Abstract

The objective of the study was to assess the epithelial thickness in different lesions of the vocal folds in order to gain more information about its influence on endoscopic imaging. Retrospective study including 161 patients undergoing surgery for a total of 206 benign and malignant lesions of the vocal folds. Laryngoscopy and autofluorescence endoscopy were the first line of investigation for these lesions. Diagnosis was confirmed by histopathology in all cases. Morphometric measurement of epithelial thickness was performed using a normal white light and an autofluorescence microscope. The vocal fold mucosa revealed a progressive thickening from normal epithelium (NE = 147 microm) over the different grades of epithelial dysplasia (EDI = 258 microm, EDII = 301 microm, CIS = 445 microm) to early invasive carcinoma (EIC = 974 microm), while benign lesions presented only a slight epithelial thickening of an additional 100 microm.
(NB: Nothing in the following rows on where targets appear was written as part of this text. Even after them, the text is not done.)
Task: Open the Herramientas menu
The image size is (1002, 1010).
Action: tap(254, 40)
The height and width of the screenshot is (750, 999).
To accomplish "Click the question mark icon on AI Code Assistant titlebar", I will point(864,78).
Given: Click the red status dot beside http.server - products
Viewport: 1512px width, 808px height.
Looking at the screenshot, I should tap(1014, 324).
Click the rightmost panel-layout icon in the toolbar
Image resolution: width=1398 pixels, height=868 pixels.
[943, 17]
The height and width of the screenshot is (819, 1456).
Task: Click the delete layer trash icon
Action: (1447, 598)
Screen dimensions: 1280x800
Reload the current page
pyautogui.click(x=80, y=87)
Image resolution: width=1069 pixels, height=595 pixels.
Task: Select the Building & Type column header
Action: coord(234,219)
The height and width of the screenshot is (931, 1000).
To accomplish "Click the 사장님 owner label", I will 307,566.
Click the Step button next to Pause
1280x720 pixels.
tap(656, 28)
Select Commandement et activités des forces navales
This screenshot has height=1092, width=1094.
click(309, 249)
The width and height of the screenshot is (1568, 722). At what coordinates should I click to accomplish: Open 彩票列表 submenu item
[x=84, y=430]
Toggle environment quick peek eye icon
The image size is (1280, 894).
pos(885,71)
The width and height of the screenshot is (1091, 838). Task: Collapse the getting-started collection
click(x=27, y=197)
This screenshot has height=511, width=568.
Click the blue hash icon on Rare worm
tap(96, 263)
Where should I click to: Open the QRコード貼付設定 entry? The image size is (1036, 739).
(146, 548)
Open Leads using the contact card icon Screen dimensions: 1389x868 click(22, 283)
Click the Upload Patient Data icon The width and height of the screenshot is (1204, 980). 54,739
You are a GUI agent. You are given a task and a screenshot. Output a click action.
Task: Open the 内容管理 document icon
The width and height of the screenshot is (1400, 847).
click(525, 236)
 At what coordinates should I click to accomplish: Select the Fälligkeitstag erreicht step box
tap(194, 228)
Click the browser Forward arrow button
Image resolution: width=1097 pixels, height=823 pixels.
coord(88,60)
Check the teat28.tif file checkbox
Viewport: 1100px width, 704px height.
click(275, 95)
In such a manner, moderate dysplasia showed a double increase, carcinoma in situ a triple increase and early invasive carcinoma even a sixfold increase of the mean epithelial thickness compared to normal laryngeal mucosa. As fluorescence inducing light has a penetration depth of approximately 300 microm, a marked loss of autofluorescence was recognized from moderate dysplasia onwards, while mild dysplasia simply revealed a slight loss of fluorescence. Autofluorescence microscopy demonstrated a threefold higher fluorescence intensity of the submucosal connective tissue compared to the epithelium, which showed always the same weak intensity independent of the grade of dysplasia. In most cases laryngeal epithelium demonstrates progressive thickening during cancer genesis leading to a loss of autofluorescence.